When “Jaws” unexpectedly became a blockbuster in 1975, the Taylors realized that the film was doing harm they never thought possible: Recreational shark fishing gained popularity, and audiences feared that bloodthirsty sharks were stalking humans just below the surface. In reality, there are hundreds of shark species, and only a few are known to bite humans. Those who usually mistake people for their natural prey such as sea lions.

“For some reason, moviegoers believed it. “There is no such living shark in the world today,” said Valerie. “Ron had a saying: ‘You don’t expect to go to New York and see King Kong at the Empire State Building. And don’t go into the water hoping to see Jaws.’

In an effort to quell public fears, Universal flew the Taylors to the United States for a talk show tour educating the public about sharks, and Valerie said, “I was fighting for poor old, very vicious sharks and the marine world.” , in general, since then. ”
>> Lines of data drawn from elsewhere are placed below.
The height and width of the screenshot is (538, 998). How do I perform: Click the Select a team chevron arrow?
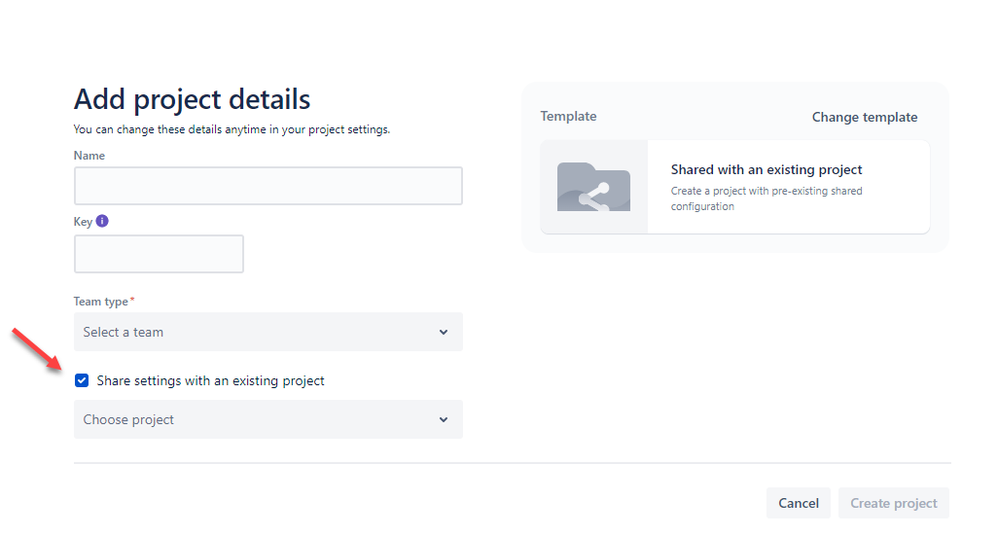[x=443, y=332]
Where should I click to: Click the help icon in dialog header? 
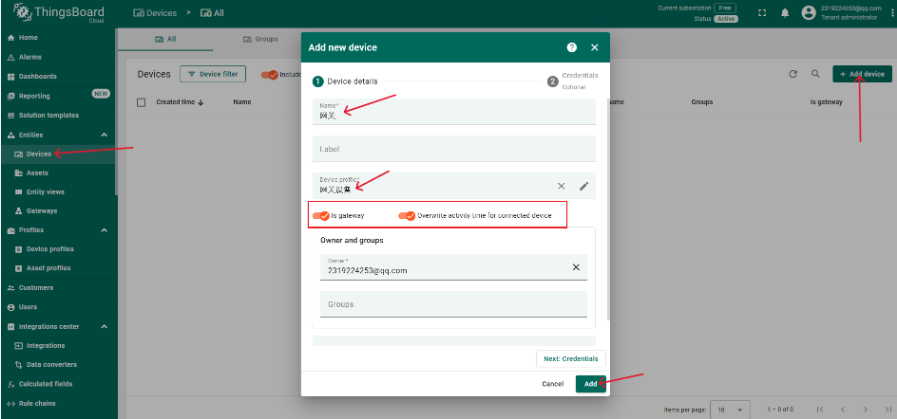click(571, 47)
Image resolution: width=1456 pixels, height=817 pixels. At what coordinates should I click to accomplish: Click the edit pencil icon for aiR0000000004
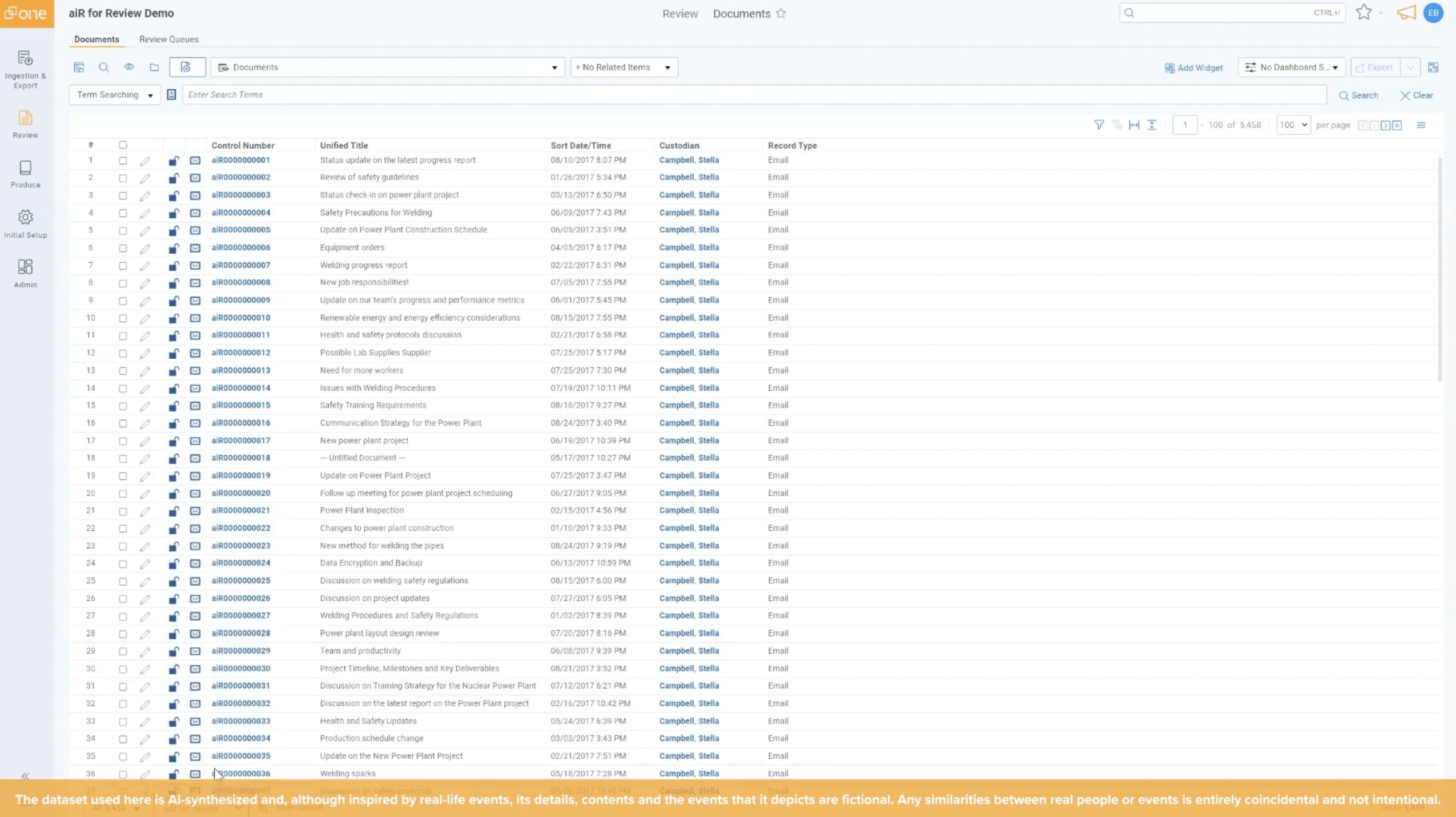click(x=145, y=213)
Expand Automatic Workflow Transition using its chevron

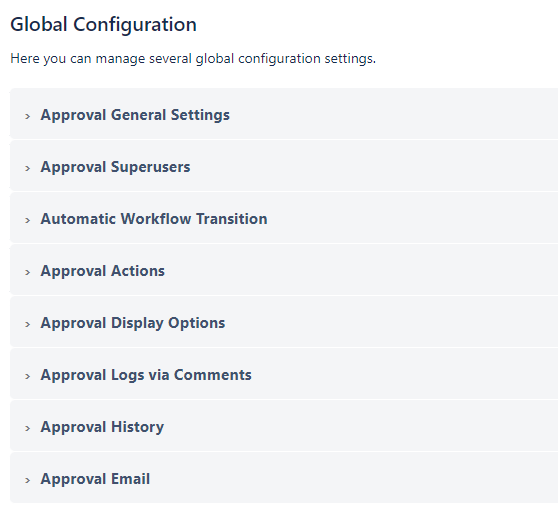click(x=27, y=220)
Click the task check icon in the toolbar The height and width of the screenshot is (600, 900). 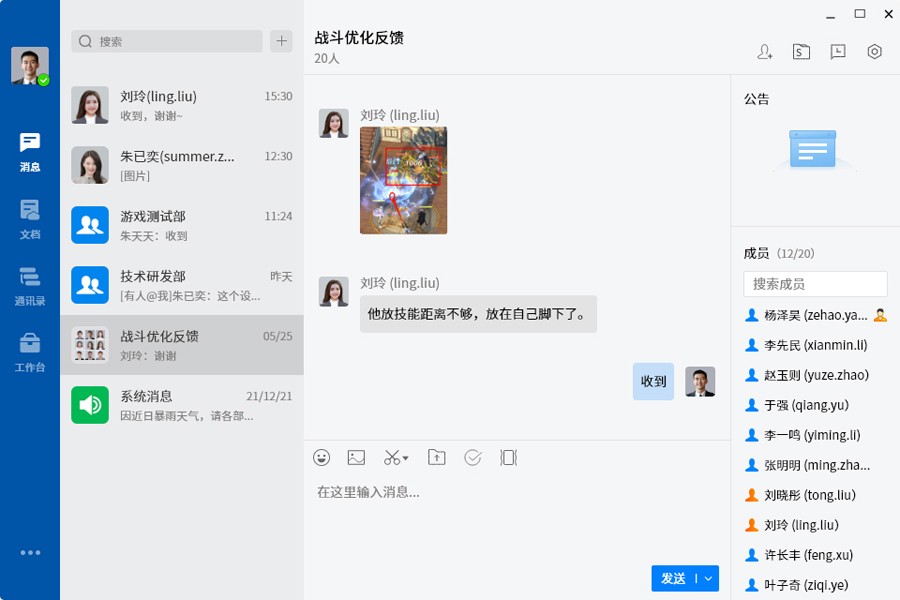(472, 457)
In 1984, he helped campaign for the gray nurse shark to become the world’s first protected shark species. Nature photography published in National Geographic. The area where he and Ron filmed “Jaws” is now a marine park named in their honor. And still posting trials defend animals with passion.

Still, shark populations smashed Valerie said that many of the underwater scenes she witnessed in her early days no longer exist.

“I hate being old, but at least that means I’m in the ocean while it’s clean,” he said, and today, it’s like going to where the rainforest is and seeing a cornfield.

Despite everything “Playing With Sharks” covered, Valerie said, “it’s by no means my whole life story.” She had once been at sea and saved herself by tying her hair ribbons to a piece of coral until another boat hit her. Or the day he taught Mick Jagger to scuba dive on a whim. (It was a quick workout, despite the weight belt slipping down her narrow hips.) She is also a breast cancer survivor.

While she’s still diving, her arthritis makes it hard to be in colder Australian waters, and she’s dying to return to Fiji, where swimming feels like “taking a bath.”

“I can’t jump anymore, not because I particularly want to jump,” he said. “But if I go to the ocean, I can fly.”